Categories

Versions

You are viewing the RapidMiner Studio documentation for version 10.0 - Check here for latest version

Join (Concurrency)

Synopsis

This Operator joins two ExampleSets using one or more Attributes of the input ExampleSets as key attributes.

Description

This Operator joins two ExampleSets using one or more Attributes of the input ExampleSets as key attributes.

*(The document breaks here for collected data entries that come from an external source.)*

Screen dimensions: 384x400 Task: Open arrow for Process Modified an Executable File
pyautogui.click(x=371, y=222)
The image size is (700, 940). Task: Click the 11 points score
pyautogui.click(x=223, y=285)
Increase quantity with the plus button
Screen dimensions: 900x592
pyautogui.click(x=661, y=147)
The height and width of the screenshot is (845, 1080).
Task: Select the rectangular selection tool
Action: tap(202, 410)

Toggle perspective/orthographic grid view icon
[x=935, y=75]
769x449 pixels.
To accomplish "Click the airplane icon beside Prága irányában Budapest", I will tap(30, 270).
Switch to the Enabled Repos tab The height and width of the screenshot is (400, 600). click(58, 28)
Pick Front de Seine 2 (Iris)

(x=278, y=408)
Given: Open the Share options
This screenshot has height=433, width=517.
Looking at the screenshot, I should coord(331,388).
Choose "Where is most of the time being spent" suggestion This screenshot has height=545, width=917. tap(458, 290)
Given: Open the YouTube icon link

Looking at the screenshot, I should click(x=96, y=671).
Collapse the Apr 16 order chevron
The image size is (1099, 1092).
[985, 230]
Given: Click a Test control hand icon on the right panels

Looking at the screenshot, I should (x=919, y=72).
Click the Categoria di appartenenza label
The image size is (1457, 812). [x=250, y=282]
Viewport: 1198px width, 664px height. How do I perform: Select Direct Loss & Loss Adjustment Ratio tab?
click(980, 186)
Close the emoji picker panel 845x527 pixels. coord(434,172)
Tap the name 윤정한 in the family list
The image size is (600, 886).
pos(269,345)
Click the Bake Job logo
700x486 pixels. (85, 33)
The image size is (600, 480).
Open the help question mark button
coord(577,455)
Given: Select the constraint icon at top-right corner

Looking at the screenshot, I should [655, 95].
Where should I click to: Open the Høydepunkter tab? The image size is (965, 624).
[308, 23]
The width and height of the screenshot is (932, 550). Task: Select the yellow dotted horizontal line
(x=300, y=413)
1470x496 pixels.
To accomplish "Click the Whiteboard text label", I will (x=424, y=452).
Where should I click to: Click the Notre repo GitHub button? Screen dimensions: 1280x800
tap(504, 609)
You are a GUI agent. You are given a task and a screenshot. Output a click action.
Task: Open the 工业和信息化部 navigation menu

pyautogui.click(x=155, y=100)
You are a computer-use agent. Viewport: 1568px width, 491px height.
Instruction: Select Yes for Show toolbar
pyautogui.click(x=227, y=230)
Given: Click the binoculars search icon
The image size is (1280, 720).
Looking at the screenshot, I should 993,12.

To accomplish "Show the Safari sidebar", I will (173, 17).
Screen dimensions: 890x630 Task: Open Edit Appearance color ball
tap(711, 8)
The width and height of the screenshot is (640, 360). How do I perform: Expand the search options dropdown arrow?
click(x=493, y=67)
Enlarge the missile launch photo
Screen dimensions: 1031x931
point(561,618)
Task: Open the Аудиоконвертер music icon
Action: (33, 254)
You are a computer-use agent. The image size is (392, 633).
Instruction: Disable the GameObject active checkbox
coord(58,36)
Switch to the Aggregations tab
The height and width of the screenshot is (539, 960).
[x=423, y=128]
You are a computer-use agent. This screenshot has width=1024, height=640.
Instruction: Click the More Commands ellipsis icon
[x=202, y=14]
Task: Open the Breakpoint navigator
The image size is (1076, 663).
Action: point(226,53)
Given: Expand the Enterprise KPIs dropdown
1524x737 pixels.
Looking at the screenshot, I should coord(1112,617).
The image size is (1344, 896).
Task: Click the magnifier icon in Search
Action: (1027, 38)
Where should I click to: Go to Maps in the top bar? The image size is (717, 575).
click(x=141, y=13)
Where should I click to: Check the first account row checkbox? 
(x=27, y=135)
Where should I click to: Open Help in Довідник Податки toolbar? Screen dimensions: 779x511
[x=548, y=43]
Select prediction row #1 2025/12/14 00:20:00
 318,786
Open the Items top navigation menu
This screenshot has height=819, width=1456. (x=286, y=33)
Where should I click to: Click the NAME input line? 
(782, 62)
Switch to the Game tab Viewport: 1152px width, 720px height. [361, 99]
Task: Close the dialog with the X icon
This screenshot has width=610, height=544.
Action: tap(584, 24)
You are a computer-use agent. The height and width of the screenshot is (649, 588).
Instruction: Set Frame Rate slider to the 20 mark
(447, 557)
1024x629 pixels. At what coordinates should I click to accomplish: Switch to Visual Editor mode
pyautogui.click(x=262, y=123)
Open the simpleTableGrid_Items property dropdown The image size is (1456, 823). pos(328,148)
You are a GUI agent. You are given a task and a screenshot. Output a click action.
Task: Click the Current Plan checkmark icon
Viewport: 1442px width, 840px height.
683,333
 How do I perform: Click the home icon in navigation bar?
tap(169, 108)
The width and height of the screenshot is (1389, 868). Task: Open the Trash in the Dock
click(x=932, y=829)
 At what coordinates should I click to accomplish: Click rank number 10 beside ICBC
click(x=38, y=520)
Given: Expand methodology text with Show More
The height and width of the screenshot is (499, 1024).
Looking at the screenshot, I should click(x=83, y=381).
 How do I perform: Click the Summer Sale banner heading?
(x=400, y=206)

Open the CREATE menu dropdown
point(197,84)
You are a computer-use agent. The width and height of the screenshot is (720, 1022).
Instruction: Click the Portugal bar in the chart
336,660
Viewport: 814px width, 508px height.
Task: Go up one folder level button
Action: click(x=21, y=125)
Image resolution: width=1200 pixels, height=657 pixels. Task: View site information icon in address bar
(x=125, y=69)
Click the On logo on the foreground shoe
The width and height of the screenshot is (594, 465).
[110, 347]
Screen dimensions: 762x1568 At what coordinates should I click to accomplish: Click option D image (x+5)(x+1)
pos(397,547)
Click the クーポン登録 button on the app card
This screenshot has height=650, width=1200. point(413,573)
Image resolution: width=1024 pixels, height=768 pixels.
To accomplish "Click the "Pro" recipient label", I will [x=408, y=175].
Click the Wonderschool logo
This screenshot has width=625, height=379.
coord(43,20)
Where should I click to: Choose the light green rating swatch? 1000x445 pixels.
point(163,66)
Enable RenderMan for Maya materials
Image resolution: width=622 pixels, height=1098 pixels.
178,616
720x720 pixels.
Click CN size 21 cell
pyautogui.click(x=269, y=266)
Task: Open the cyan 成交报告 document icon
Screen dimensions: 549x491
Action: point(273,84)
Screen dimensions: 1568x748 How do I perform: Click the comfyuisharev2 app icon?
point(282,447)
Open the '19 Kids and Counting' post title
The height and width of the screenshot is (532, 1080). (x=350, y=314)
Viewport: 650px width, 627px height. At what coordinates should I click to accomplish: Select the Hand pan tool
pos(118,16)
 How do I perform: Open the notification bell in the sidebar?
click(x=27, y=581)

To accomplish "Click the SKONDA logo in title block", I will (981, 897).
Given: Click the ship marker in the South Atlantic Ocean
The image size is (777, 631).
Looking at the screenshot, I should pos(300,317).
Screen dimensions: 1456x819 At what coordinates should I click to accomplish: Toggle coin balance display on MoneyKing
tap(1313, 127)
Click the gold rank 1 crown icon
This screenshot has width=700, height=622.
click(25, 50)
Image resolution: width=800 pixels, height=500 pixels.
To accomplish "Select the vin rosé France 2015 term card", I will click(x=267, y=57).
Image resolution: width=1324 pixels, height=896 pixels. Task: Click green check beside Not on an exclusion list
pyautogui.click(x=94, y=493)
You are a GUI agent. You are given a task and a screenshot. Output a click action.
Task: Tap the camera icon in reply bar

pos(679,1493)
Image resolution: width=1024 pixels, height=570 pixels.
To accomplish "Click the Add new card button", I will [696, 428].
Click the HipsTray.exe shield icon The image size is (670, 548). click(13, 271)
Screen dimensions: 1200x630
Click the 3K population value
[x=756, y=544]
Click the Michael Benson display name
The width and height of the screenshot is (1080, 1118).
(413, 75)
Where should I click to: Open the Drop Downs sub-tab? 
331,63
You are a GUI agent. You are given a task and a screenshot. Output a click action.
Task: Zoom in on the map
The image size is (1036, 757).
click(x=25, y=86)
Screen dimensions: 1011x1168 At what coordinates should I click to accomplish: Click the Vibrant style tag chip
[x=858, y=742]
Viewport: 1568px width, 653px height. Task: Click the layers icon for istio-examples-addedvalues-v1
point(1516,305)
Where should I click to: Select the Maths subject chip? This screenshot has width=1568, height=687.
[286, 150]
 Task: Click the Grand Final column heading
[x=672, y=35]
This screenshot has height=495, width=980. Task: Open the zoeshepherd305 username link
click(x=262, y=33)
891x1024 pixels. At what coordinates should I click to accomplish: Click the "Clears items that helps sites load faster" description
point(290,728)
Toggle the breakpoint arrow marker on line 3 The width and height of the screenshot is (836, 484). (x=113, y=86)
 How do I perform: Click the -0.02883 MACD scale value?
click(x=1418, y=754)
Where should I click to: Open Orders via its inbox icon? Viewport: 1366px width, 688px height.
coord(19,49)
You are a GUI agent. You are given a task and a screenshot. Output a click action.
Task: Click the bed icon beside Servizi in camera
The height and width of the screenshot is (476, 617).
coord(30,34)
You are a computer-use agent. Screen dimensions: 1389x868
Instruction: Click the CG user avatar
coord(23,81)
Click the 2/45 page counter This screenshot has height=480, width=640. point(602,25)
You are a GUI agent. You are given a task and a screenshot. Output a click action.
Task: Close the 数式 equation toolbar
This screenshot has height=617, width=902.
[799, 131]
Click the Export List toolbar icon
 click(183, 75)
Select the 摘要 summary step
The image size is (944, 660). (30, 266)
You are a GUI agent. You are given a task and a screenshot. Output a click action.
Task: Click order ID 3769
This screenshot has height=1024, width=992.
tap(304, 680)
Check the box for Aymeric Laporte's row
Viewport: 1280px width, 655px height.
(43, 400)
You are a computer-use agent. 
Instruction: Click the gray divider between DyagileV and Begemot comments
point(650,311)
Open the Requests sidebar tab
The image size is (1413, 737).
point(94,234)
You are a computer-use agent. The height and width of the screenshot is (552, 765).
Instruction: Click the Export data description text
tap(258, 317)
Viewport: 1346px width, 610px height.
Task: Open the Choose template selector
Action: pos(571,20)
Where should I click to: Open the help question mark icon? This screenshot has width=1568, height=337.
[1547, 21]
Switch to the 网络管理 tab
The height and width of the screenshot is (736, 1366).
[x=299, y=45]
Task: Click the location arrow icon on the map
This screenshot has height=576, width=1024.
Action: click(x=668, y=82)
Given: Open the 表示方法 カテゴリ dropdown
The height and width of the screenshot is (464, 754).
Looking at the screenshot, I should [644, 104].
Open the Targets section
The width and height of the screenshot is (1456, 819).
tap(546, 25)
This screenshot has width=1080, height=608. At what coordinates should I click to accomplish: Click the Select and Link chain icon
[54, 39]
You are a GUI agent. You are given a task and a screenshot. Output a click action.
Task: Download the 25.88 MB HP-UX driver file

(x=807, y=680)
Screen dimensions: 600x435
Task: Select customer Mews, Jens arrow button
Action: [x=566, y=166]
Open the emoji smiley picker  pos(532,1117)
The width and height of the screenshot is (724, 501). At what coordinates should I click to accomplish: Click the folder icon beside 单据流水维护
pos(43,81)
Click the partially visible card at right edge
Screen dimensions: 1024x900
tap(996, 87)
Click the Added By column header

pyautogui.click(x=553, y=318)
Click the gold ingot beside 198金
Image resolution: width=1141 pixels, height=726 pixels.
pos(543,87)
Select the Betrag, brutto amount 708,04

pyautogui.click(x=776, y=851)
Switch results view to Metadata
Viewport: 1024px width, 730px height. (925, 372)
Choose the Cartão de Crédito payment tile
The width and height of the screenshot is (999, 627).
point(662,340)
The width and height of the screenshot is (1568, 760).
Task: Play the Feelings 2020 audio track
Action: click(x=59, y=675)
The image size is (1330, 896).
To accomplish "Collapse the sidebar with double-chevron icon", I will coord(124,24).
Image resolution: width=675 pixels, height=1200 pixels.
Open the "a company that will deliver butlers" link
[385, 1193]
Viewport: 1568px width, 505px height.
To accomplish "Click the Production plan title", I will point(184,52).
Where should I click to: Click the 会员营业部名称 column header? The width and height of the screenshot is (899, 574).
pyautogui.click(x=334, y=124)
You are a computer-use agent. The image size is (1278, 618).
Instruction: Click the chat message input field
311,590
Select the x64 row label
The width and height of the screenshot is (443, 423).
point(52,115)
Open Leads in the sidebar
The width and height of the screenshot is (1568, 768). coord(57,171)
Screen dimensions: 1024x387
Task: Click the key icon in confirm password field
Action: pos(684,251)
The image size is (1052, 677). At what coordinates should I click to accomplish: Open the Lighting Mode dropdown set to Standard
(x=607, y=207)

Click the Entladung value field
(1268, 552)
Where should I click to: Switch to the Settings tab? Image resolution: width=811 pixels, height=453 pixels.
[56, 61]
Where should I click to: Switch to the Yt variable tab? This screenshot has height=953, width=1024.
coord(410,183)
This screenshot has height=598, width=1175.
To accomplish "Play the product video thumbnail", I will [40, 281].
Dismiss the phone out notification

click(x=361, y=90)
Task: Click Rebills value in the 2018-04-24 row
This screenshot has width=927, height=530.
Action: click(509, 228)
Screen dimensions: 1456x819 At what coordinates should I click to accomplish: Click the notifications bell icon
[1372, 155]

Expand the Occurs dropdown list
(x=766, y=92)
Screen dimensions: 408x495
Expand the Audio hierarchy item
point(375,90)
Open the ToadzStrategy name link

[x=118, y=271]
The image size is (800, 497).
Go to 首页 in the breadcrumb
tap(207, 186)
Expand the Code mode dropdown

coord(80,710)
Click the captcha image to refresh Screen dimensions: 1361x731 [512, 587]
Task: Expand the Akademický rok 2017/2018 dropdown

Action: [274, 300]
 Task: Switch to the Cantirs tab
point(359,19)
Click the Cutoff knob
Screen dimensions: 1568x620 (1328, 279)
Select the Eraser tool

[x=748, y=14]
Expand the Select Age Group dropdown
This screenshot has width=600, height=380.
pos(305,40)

Identical values of the key attributes indicate matching Examples. An Attribute with id role is selected as key by default but an arbitrary set of one or more Attributes can be chosen as key. Four types of joins are possible: inner, left, right and outer join. All these types of joins are explained in the parameters section.

Differentiation

Append

The Append Operator merges the Examples of the input ExampleSets into the resulting ExampleSet. Therefore all input ExampleSet need to have the same structure (number of Attributes, Attribute names and value types).

Cartesian Product

The Cartesian Product Operator builds a cartesian product of the input ExampleSets, i.e. every Example from the left ExampleSet is joined with each Example of the right ExampleSet.

Union

The Union Operator combines both input ExampleSets in such a way that all Attributes and Examples are part of the resulting union ExampleSet.

Superset

The Superset Operator expects two ExampleSets as input and adds the Attributes of the first ExampleSet to the second ExampleSet and vice versa. Both resulting ExampleSets are delivered as output of the Superset Operator.

Input

  • left (Data Table)

    The left input port expects an ExampleSet. This ExampleSet will be used as the left ExampleSet for the join.

  • right (Data Table)

    The right input port expects an ExampleSet. This ExampleSet will be used as the right ExampleSet for the join.

Output

  • join (Data Table)

    The output port delivers the joint ExampleSet.

Parameters

  • remove_double_attributes

    This parameter indicates if double Attributes should be removed or renamed. Double Attributes are those Attributes that are present in both ExampleSets. If this parameter is checked, from Attributes which are present in both ExampleSets only the one from the left ExampleSet will be taken and the one from the right ExampleSet will be discarded. If this parameter is unchecked, the Attributes from the right ExampleSet are renamed. The key attributes will always be taken from the left ExampleSet. Please note that this check for double Attributes will only be applied for regular Attributes. Special Attributes of the right ExampleSet which do not exist in the left ExampleSet will simply be added. If they already exist they are simply skipped.

    Range:
  • join_type

    This parameter specifies which join should be performed. You can easily understand these joins by studying the tutorial Process. Four types of joins are supported:

    • inner: The resulting ExampleSet will contain only those Examples where the key attributes of both input ExampleSets match, i.e. have the same value.
    • left: This is also called left outer join. The resulting ExampleSet will contain all Examples from the left ExampleSet. If no matching Examples were found in the right ExampleSet, then its Attributes will consist of missing values. Missing values or null values are shown as '?' in RapidMiner. The left join will always contain the results of the inner join; however it can contain some Examples that have no matching Examples in the right ExampleSet.
    • right: This is also called right outer join. The resulting ExampleSet will contain all records from the right ExampleSet. If no matching Examples were found in the left ExampleSet, then its Attributes will consist of missing values. Missing values or null values are shown as '?' in RapidMiner. The right join will always contain the results of the inner join; however it can contain some Examples that have no matching Examples in the left ExampleSet.
    • outer: This is also called full outer join. This type of join combines the results of the left and the right join. All Examples from both ExampleSets will be part of the resulting ExampleSet, whether the matching key attribute value exists in the other ExampleSet or not. If no matching key attribute value was found the corresponding resulting Attributes will consist of missing values. Missing values or null values are shown as '?' in RapidMiner. The outer join will always contain the results of the inner join; however it can contain some Examples that have no matching Examples in the other ExampleSet.
    Range:
  • use_id_attribute_as_key

    This parameter indicates if the Attribute with the id role should be used as the key attribute. This option is checked by default. If unchecked, then you have to specify the key attributes for both left and right ExampleSets. Identical values of the key attributes indicate matching Examples.

    Range:
  • key_attributes

    This parameter is available when when the parameter use id attribute as key is unchecked. This parameter specifies Attribute(s) which are used as the key attributes. Identical values of the key attributes indicate matching Examples. For each key attribute from the left ExampleSet a corresponding key attribute from the right ExampleSet has to be chosen. Choosing appropriate key attributes is critical for obtaining the desired results.

    Range:
  • keep_both_join_attributes

    If checked, both Attributes of a join pair will be kept. Usually this is unneccessary since both Attributes are identical. It may be useful to keep such a column if there are missing values on one side.

    Range:

Tutorial Processes

Explore the different join types

After creating two similar ExampleSets which are connected to each port of the Join Operator you can play around with the available join types. The description inside this process explains the created ExampleSets as well as the results of each join type.